Its a different line of discussion, but one which is being wrestled with all over the internet. How do you compensate content creators who are not your direct employees for producing content on your platform.

See YouTube.


You mean monetized for access to the content content like spotify? Most creators get peanuts, some get barely enough and some get a huge chunk.

Wikipedia is already monetized, but not like most platforms:

https://en.wikipedia.org/wiki/Wikimedia_Foundation#Finances


I (and most people) used to buy encyclopedias. If wikipedia didn't exist, I would again...


I used to buy encyclopedias too, paper first and later on CD. But let's be honest here, there is no coming back from Wikipedia. The amount of informations on every single subject, the details, the fact that's its extremely dynamic (yes this new Usain Bolt world record is updated faster than than the actually record time), this is incomparable.


How many information sources do you currently pay for on a monthly basis?

How many times have you actually clicked the "donate" button when Jimmy Wales asks you to?


Zero and several, respectively.

It's still interesting to note that the Wikimedia Foundation is getting more cash in donations than it requires to operate. If it wasn't a non-profit, it would actually turn out a profit.


I don't know what their current cost structure is, but assuming they don't currently pay contributors in a meaningful amount, going for profit would mean they would probably have to, and COGS would go way way up. The current income probably wouldn't cover it.


Why would they have to? Contributors do so voluntarily. This is no different than Quora or Stackoverflow which are both for-profit and don't pay for content.

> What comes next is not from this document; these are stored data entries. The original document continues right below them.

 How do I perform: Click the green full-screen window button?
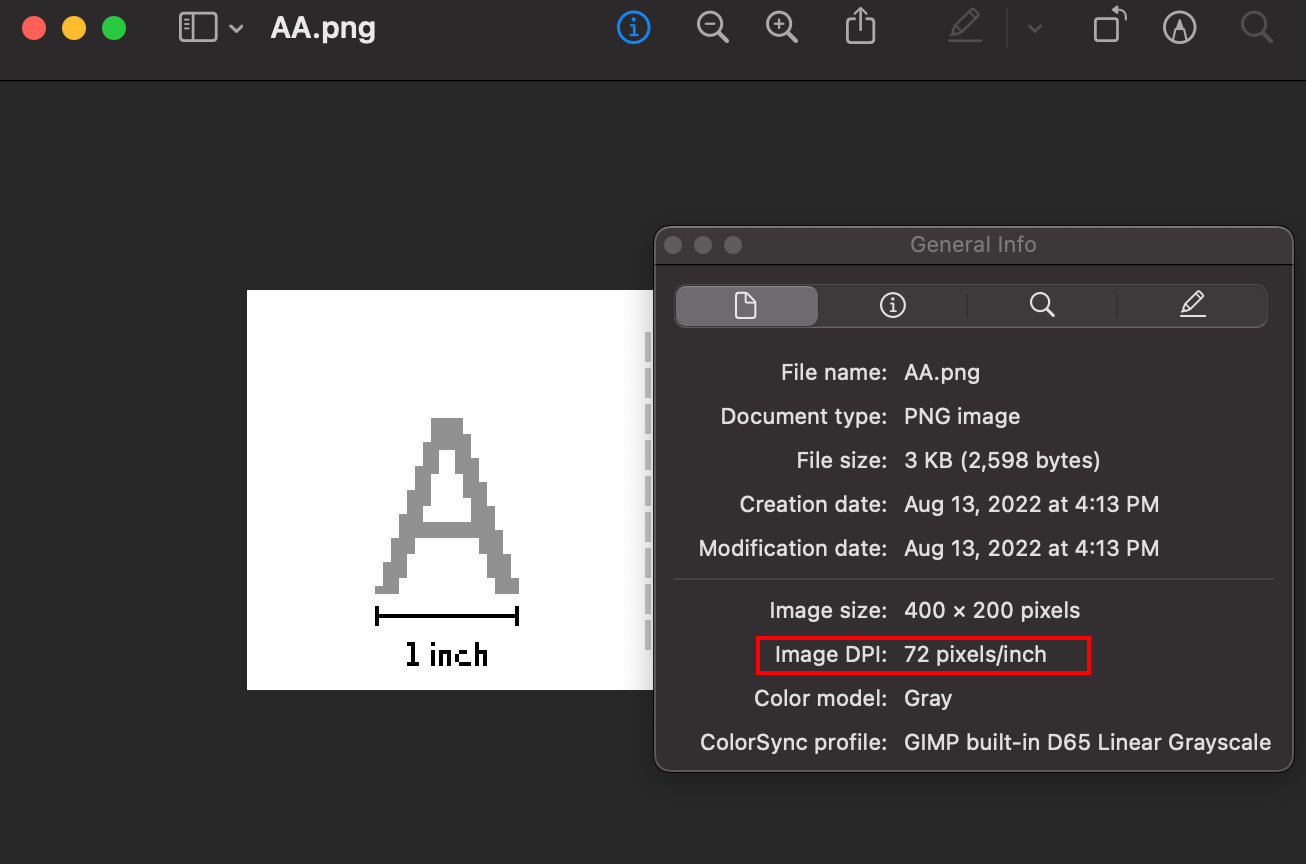coord(114,28)
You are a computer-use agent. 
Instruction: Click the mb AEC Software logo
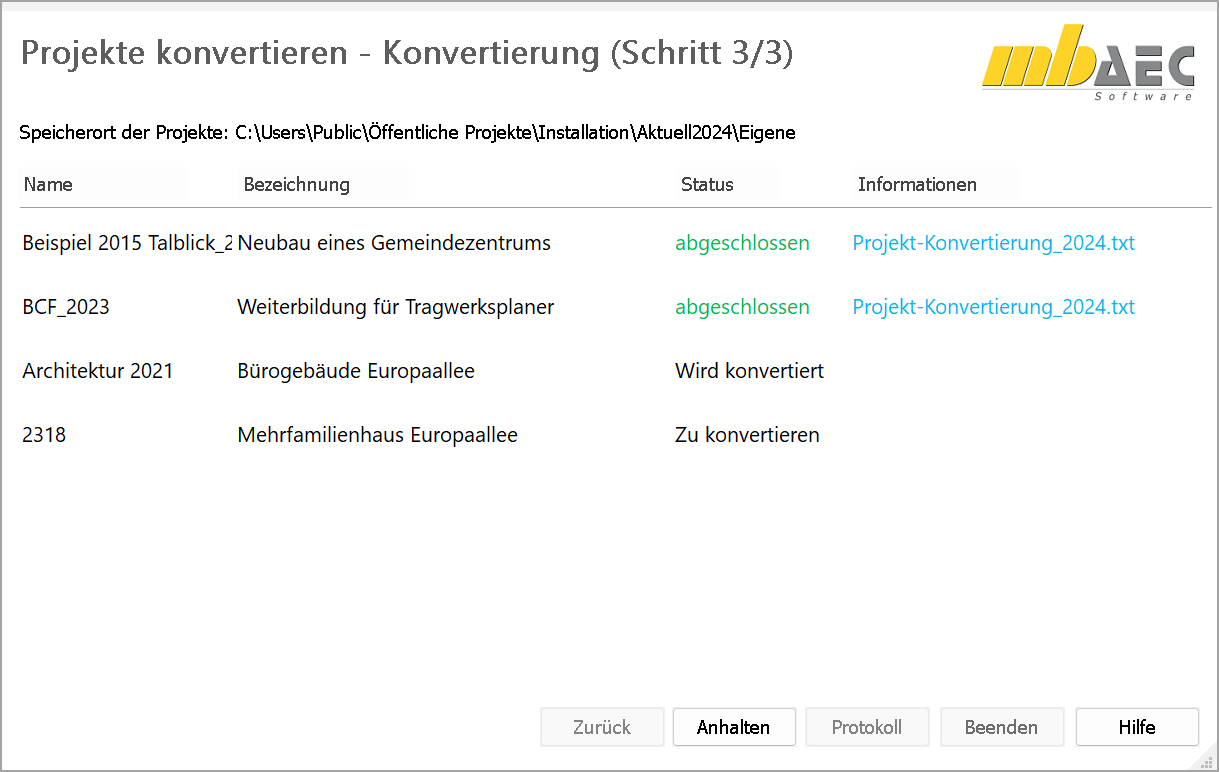(1088, 62)
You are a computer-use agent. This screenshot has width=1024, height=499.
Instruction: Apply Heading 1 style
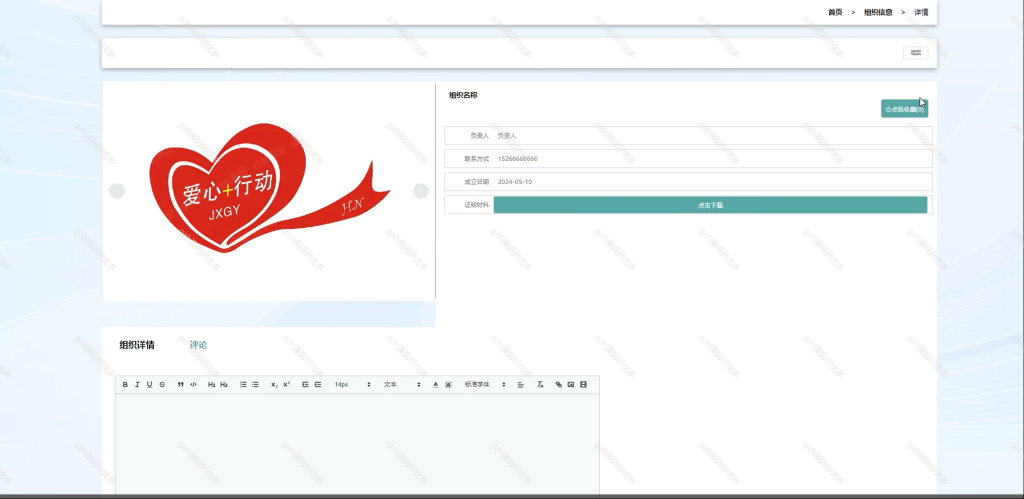click(x=212, y=385)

It does turn a profit. You can be a non-profit and still turn a profit. You just don’t get taxed for generating income the same way, since we assume the profits help the greater good; since, we as a people, (not greed)(ideally) deemed it to be so.


That's not the main difference. The main difference is that the profits can not be paid out investors. They have to be re-invested in the company.


A couple and zero.


The question “what kind of car does Jimmy Wales drive?” Popped into my head after reading this. Is it ok if he drives a Tesla from profiting off Wikipedia? What about a super car? Would anyone care?


Some probably would, at which point Mr Wales would hopefully say "fine, it's now $5 / page view, or a flat $500/month".

Both of which are probably on the low end of what the content is worth.

When you really think about it, we write off free access to the largest repository of information ever as something which just happens to exist.